*** DATA SECTION ***
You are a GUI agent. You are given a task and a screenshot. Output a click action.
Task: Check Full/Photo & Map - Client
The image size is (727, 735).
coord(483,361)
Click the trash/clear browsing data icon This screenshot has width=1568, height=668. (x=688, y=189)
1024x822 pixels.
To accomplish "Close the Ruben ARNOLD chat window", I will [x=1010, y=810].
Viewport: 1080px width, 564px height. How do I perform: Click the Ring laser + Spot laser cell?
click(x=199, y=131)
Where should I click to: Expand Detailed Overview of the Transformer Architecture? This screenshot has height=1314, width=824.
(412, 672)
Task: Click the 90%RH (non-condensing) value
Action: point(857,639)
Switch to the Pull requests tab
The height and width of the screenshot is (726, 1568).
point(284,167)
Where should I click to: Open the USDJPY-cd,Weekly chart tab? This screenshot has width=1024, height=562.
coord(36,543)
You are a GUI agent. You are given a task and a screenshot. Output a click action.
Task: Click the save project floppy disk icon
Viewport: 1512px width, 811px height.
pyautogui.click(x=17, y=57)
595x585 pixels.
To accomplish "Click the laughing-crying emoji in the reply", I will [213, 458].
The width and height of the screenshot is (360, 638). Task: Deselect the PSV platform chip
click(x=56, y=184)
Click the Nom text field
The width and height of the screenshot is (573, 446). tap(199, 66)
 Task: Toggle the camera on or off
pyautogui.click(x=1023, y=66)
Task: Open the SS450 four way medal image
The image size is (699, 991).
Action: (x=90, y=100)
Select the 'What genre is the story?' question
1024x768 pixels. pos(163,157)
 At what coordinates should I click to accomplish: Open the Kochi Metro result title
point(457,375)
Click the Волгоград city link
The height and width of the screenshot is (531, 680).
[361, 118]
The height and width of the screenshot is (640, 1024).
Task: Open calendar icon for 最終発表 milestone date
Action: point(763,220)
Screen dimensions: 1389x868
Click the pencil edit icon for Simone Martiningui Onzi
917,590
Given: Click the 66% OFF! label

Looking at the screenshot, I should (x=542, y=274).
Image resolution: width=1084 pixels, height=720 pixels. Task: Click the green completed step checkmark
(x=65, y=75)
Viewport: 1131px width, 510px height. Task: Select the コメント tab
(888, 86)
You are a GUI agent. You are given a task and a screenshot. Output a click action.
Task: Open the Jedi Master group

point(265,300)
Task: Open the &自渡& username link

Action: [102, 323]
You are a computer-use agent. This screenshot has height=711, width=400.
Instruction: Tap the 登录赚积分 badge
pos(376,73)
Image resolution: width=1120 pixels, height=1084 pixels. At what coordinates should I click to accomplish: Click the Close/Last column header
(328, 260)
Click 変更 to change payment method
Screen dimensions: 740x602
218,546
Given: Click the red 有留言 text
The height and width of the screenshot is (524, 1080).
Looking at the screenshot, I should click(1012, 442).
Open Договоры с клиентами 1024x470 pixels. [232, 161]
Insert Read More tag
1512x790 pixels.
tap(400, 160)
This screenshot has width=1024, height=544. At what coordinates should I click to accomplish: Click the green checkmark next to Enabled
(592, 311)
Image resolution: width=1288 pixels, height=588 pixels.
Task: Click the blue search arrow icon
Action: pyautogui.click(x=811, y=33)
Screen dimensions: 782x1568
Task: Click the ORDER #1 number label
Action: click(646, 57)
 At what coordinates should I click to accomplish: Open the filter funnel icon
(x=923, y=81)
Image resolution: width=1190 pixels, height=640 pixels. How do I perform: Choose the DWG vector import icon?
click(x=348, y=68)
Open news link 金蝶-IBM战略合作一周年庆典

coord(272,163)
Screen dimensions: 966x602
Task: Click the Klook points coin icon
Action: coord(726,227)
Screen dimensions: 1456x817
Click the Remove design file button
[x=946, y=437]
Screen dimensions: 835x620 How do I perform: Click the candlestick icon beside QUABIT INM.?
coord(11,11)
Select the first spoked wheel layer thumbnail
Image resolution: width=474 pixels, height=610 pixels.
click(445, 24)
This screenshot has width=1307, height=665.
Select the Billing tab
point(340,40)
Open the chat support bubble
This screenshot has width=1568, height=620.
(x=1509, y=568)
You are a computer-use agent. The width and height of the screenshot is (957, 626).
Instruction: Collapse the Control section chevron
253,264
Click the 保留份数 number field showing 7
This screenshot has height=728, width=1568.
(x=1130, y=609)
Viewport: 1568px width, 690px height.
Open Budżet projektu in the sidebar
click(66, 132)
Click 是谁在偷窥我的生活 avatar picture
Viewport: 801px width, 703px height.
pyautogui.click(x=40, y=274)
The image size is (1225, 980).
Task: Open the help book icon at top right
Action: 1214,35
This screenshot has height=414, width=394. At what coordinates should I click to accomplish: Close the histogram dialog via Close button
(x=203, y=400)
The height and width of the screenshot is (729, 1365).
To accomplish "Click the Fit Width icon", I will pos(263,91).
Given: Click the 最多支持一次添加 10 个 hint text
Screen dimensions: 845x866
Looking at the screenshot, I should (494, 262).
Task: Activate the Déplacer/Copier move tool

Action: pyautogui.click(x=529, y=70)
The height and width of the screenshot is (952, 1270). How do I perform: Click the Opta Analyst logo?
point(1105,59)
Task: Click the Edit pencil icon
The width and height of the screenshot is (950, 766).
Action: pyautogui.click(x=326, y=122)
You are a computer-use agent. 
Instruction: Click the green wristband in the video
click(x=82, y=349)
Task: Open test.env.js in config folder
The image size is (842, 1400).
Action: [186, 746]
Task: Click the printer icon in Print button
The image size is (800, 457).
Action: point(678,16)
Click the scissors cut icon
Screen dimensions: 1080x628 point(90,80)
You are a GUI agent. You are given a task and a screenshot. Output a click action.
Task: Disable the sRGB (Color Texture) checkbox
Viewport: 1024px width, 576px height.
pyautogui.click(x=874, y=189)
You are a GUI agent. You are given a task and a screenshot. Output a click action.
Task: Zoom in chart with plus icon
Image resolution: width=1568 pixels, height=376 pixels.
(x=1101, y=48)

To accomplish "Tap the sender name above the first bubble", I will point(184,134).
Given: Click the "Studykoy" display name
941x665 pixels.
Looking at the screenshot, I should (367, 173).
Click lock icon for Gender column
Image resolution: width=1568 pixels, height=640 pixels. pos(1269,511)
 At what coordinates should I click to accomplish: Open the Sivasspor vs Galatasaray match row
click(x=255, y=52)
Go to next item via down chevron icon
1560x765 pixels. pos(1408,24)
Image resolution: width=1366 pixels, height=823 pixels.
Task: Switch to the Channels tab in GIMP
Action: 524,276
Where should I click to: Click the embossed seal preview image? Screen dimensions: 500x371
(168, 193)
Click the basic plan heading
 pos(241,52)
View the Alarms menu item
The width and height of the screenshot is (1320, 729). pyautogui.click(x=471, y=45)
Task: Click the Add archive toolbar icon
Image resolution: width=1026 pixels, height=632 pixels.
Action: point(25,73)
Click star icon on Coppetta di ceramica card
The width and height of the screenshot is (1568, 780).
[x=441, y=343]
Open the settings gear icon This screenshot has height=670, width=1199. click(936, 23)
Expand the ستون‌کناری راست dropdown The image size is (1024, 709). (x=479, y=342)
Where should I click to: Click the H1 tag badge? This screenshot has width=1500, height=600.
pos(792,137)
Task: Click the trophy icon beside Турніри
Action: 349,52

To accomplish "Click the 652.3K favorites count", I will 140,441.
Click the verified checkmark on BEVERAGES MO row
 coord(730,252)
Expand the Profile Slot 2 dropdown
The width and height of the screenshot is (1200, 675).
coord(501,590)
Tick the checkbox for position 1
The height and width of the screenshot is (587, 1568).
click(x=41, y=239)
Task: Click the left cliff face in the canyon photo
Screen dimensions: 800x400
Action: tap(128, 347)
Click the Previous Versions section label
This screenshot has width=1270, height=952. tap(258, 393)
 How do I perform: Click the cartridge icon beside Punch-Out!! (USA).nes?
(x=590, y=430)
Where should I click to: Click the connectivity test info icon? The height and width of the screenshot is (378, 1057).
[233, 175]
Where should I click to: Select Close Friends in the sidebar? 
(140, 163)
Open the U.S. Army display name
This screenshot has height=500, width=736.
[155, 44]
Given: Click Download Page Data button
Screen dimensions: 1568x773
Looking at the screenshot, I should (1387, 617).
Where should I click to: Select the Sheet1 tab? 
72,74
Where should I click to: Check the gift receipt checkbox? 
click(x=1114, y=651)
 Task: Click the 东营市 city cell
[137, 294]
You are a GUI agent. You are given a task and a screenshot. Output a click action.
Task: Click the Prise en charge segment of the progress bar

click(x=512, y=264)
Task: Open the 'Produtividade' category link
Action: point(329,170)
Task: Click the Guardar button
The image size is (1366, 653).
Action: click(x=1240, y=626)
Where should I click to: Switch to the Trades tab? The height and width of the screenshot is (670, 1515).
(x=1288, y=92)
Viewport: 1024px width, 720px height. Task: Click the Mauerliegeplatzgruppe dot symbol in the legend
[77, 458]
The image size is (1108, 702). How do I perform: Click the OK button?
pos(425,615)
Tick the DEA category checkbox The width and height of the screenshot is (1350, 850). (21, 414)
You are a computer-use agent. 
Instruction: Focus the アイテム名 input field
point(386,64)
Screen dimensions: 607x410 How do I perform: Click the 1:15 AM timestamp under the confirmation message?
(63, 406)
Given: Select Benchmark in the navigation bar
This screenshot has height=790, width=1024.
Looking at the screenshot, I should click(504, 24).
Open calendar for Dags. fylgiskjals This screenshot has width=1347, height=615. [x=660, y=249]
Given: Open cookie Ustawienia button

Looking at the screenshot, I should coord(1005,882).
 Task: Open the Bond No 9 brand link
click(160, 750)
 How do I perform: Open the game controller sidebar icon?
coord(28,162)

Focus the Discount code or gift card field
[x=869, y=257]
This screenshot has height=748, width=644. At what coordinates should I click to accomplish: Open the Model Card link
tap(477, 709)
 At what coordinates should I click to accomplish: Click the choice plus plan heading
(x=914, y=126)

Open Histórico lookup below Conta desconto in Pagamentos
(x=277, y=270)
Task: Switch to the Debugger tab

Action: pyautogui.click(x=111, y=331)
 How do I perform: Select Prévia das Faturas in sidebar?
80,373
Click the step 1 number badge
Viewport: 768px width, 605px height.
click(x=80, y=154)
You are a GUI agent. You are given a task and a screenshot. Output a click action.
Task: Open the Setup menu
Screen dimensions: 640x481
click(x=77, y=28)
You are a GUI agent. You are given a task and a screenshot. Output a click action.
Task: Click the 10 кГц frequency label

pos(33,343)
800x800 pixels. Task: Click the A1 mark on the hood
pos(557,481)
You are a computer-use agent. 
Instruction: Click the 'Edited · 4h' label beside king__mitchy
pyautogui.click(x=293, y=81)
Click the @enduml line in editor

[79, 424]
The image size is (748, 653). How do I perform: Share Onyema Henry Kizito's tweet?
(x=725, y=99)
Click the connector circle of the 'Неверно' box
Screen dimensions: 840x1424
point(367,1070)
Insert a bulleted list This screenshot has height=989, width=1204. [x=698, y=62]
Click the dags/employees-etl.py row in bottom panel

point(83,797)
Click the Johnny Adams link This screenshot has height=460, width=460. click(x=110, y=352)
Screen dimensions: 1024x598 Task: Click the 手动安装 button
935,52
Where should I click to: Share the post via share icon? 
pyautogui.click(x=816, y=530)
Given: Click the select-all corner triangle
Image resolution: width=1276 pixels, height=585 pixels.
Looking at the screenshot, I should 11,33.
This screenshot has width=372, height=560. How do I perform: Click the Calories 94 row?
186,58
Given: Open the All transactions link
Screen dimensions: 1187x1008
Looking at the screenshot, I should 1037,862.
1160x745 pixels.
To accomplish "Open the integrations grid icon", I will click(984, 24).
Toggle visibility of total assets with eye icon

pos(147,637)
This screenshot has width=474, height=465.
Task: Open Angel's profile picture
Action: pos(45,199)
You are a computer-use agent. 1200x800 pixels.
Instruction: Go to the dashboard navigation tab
*** End of DATA SECTION ***
Could you set down, word for word, only the lines above from the line with "Click the Johnny" to the line with "Given: Open the All transactions link", including both?

Click the Johnny Adams link This screenshot has height=460, width=460. click(x=110, y=352)
Screen dimensions: 1024x598 Task: Click the 手动安装 button
935,52
Where should I click to: Share the post via share icon? 
pyautogui.click(x=816, y=530)
Given: Click the select-all corner triangle
Image resolution: width=1276 pixels, height=585 pixels.
Looking at the screenshot, I should 11,33.
This screenshot has width=372, height=560. How do I perform: Click the Calories 94 row?
186,58
Given: Open the All transactions link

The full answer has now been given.